Aim of the exercise:
Scan the entries below. Return every line that includes "computer".

(Supplied entries)

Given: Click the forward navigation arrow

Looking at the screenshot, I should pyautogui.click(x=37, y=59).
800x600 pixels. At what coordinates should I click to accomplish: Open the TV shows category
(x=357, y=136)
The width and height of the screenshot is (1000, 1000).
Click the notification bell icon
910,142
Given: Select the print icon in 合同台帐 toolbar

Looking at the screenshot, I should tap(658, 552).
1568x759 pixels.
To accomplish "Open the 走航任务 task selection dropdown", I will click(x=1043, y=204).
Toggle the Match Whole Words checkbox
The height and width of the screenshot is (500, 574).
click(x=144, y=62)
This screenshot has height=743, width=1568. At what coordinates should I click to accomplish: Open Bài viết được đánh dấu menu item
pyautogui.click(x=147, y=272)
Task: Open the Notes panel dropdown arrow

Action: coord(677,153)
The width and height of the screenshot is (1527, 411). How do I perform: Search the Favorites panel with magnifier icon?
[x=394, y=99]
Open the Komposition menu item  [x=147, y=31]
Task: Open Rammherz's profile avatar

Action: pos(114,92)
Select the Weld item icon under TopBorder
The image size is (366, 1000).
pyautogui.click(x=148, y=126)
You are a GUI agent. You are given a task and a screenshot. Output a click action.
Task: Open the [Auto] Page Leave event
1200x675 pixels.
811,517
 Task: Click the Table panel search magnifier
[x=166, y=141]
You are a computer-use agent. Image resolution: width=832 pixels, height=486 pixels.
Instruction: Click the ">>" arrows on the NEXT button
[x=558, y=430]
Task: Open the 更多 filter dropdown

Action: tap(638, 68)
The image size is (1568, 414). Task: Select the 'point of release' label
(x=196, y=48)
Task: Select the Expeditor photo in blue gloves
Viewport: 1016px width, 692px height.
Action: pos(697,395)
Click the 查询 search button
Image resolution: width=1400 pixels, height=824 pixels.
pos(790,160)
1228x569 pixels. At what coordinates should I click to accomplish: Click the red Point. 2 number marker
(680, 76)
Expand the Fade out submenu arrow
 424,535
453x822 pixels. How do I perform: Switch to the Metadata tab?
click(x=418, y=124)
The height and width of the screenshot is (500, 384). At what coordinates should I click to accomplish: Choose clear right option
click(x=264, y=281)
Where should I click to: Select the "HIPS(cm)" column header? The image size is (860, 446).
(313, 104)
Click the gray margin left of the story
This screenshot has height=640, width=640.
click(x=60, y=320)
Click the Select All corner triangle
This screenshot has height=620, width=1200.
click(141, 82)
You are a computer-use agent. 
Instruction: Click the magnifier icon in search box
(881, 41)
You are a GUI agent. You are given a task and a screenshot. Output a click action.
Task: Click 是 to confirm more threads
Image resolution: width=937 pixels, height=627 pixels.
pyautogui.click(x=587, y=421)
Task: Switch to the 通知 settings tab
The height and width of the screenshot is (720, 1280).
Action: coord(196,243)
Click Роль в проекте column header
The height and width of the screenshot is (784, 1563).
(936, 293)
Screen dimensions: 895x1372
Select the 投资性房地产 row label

(End Supplied entries)

Your response:
You are a computer-use agent. Image resolution: width=832 pixels, height=486 pixels.
You are a computer-use agent. 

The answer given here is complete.